— Start of Supplied data —
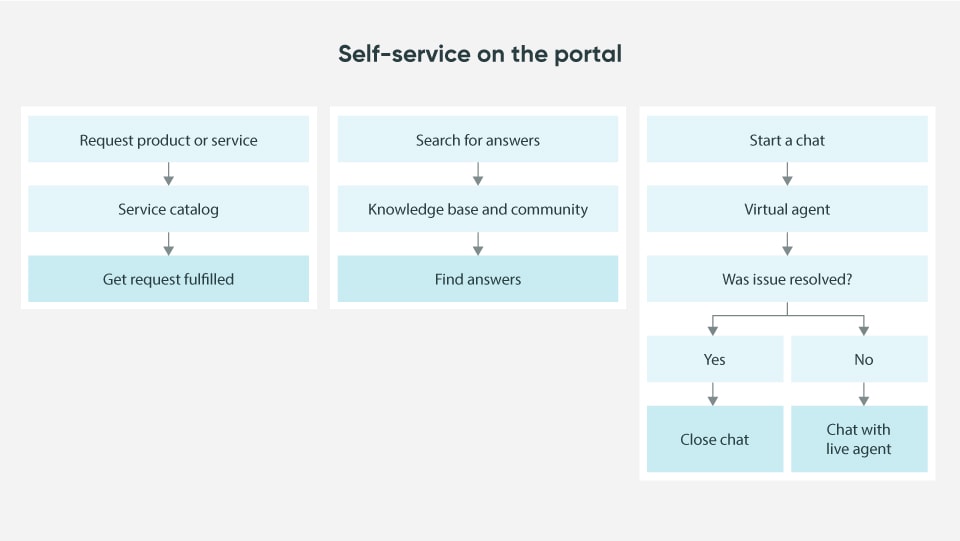Click arrow between "Yes" and "Close chat"
The height and width of the screenshot is (541, 960).
(x=713, y=394)
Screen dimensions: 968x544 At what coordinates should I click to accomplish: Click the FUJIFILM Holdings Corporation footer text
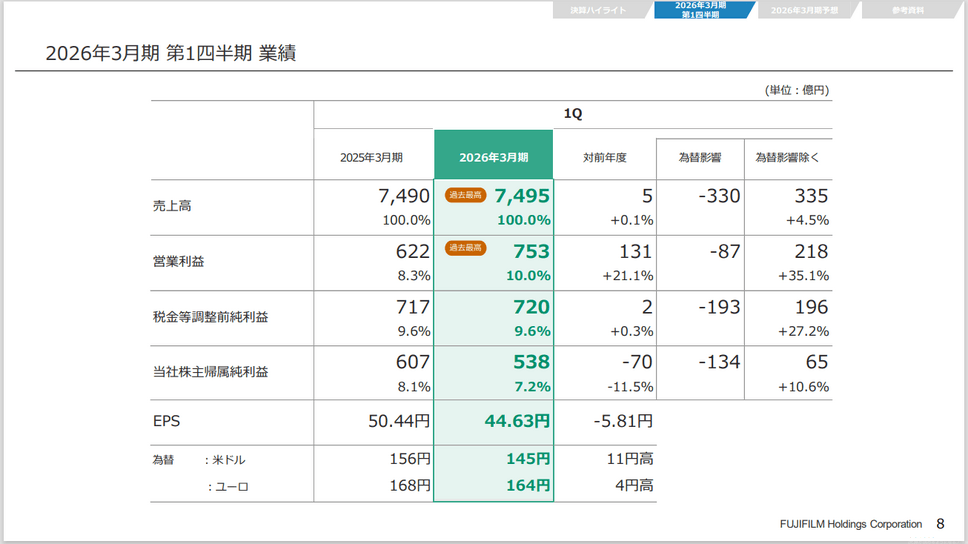pos(850,524)
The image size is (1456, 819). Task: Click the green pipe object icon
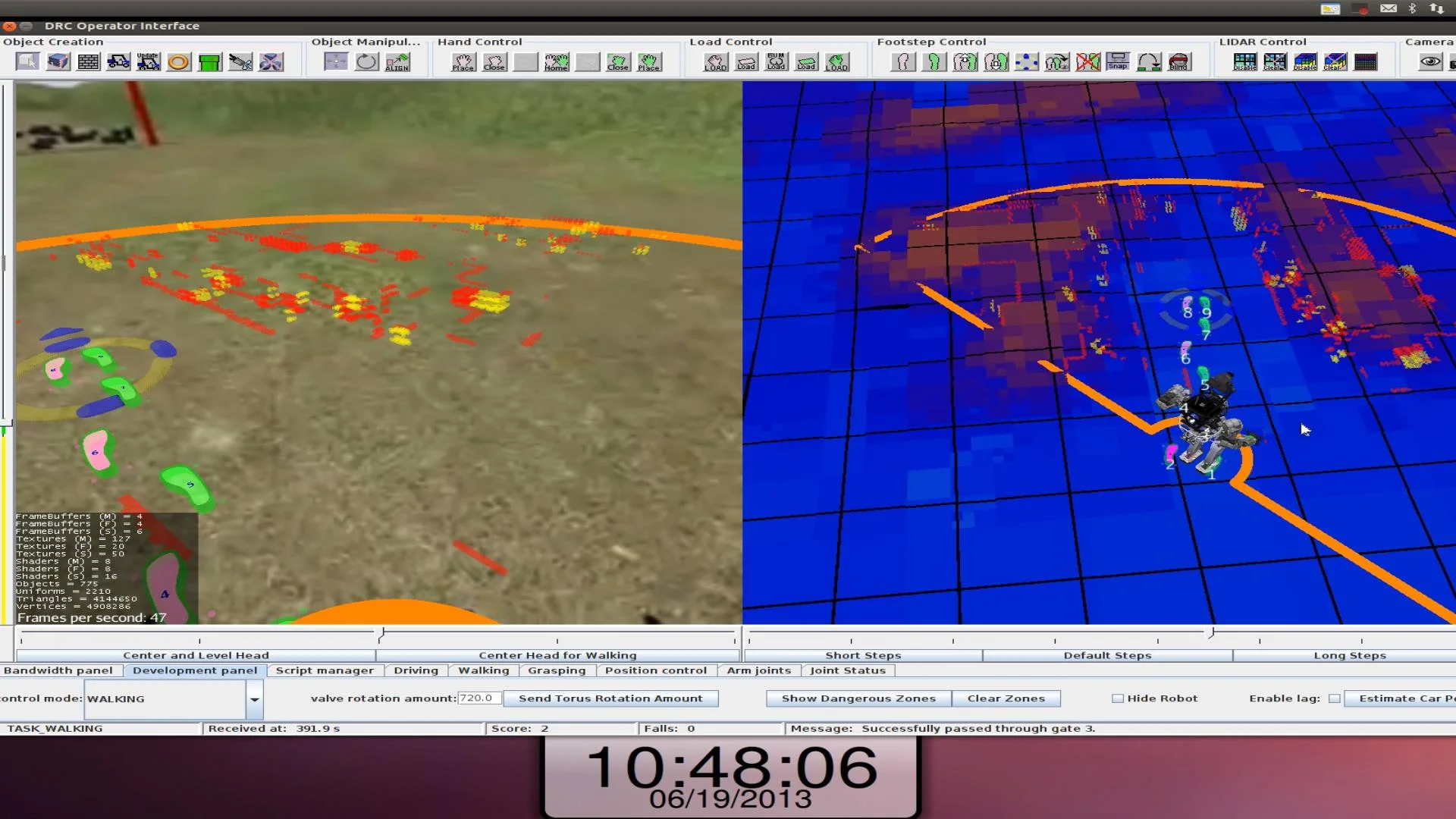(209, 62)
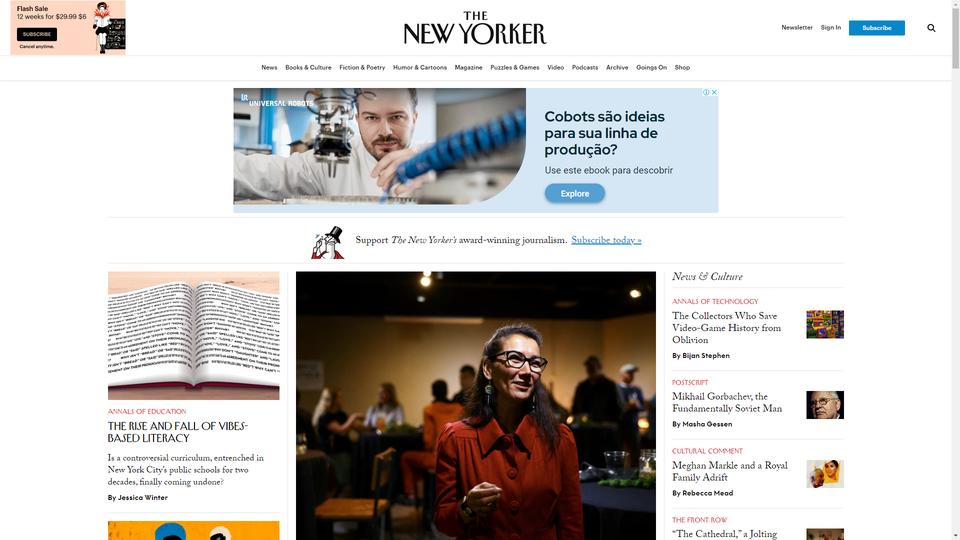
Task: Click the New Yorker logo
Action: 474,28
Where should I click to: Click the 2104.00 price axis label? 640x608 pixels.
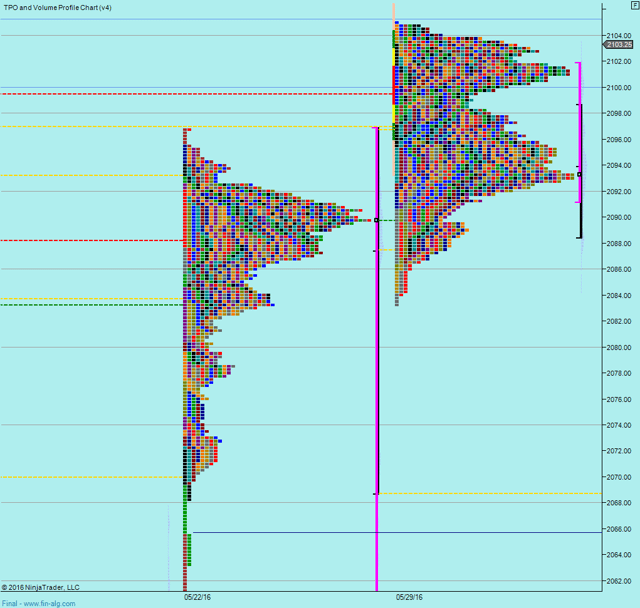click(x=619, y=35)
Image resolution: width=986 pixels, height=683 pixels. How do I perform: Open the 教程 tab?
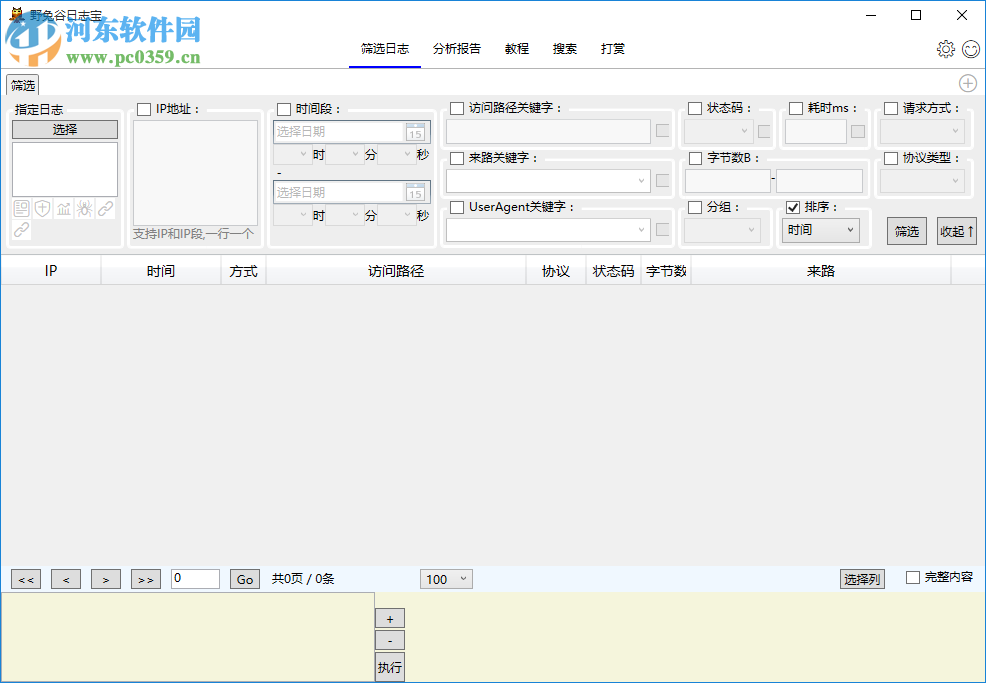516,48
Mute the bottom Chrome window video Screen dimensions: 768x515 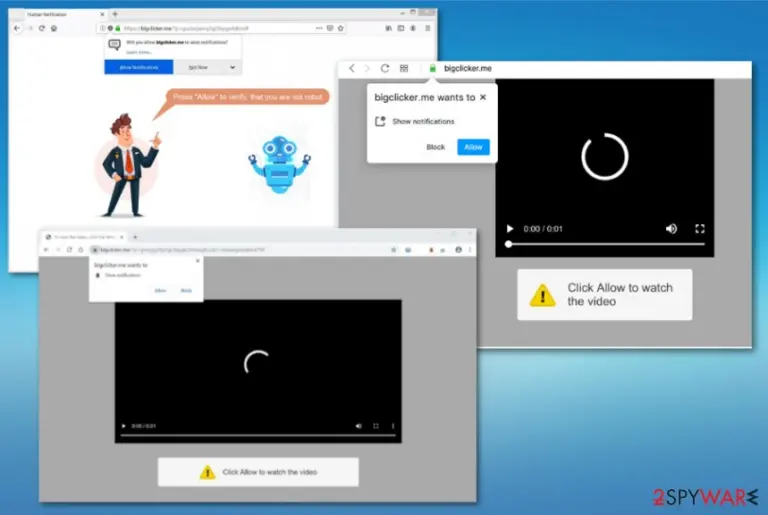[x=359, y=426]
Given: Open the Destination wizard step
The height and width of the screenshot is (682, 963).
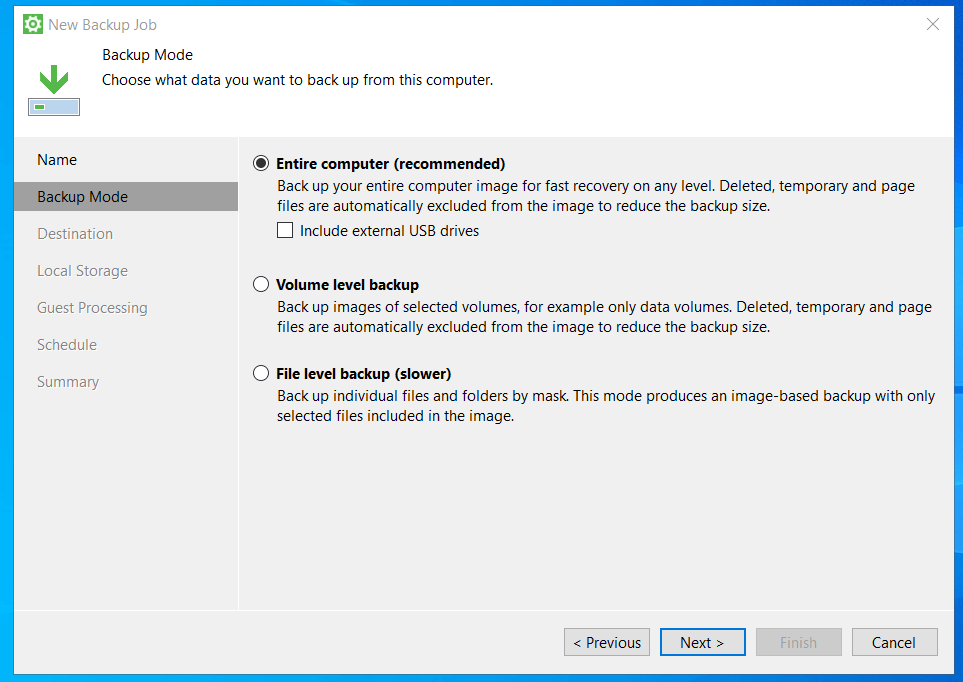Looking at the screenshot, I should 75,234.
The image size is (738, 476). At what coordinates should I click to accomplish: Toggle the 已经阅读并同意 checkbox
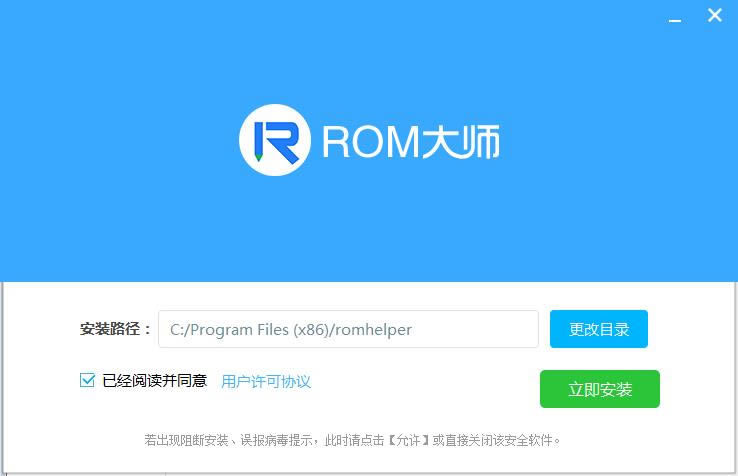click(x=88, y=380)
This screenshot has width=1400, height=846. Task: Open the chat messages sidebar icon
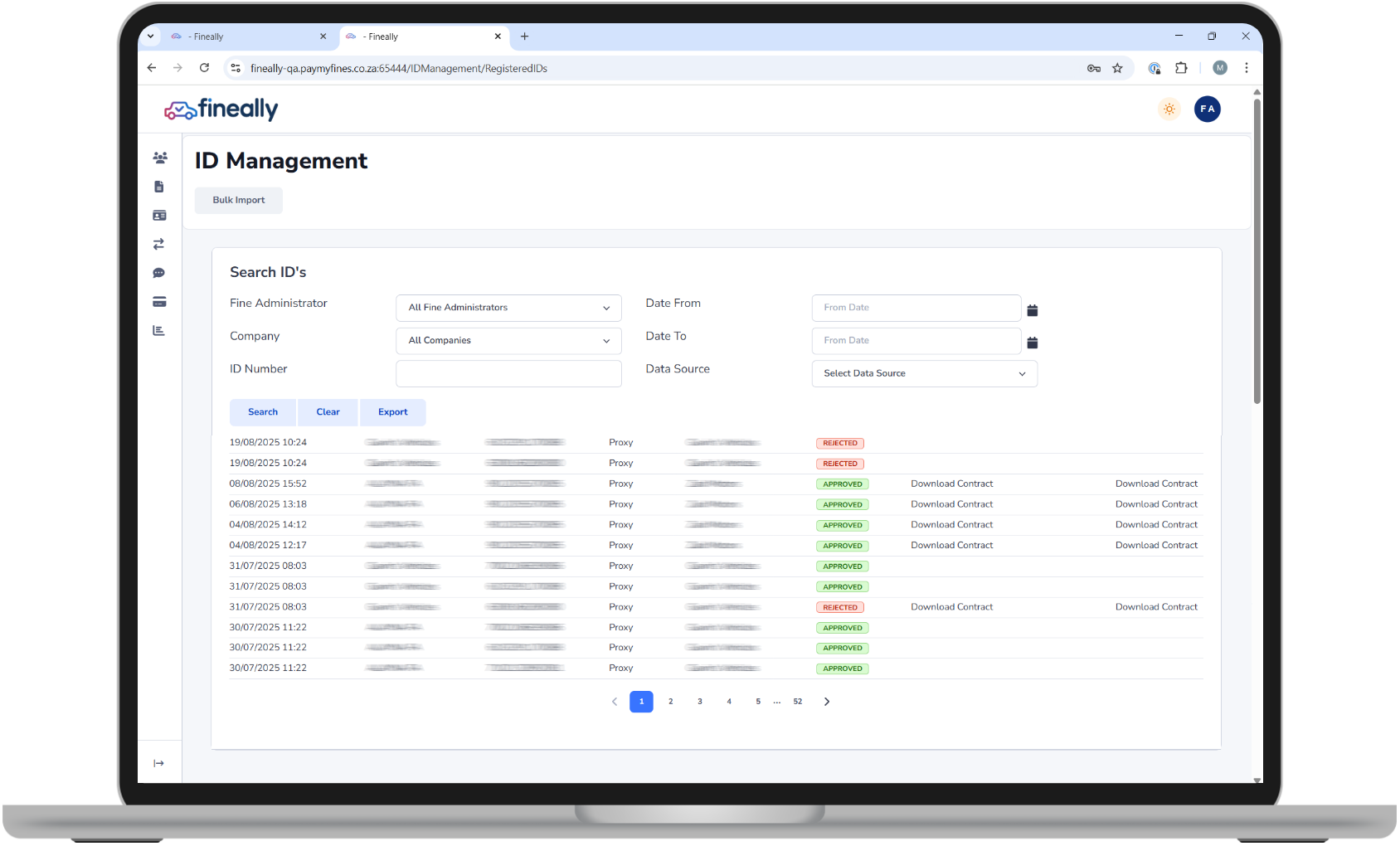point(159,273)
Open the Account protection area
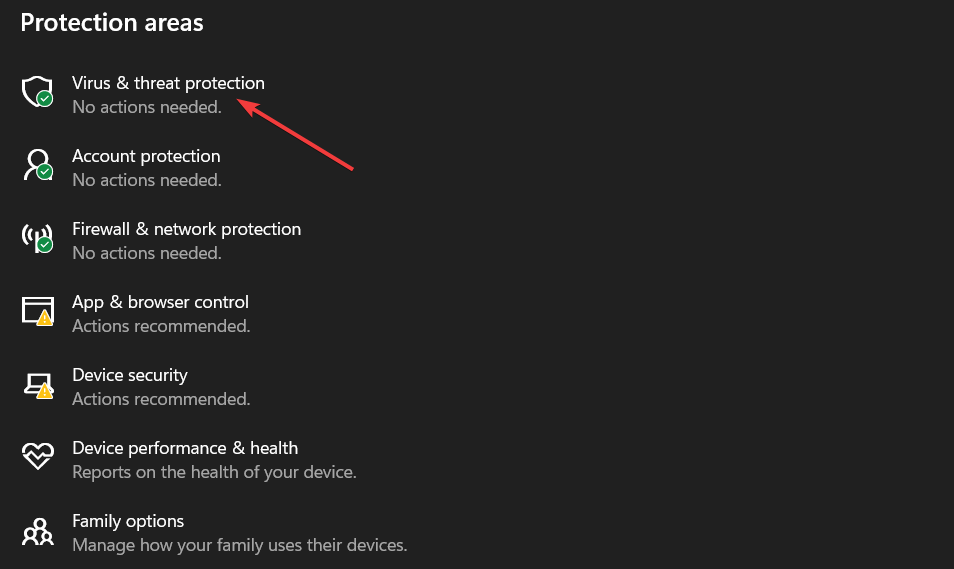954x569 pixels. point(146,156)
— End of Supplied data —
- Written request
Find every line in the records above that contains the string "height" and copy each of those lines. Match upper and lower case.

- Correct result
The height and width of the screenshot is (541, 960).
Image resolution: width=986 pixels, height=683 pixels. How do I perform: Open the 教程 tab?
The height and width of the screenshot is (682, 963).
This screenshot has width=1400, height=846. Task: Open the chat messages sidebar icon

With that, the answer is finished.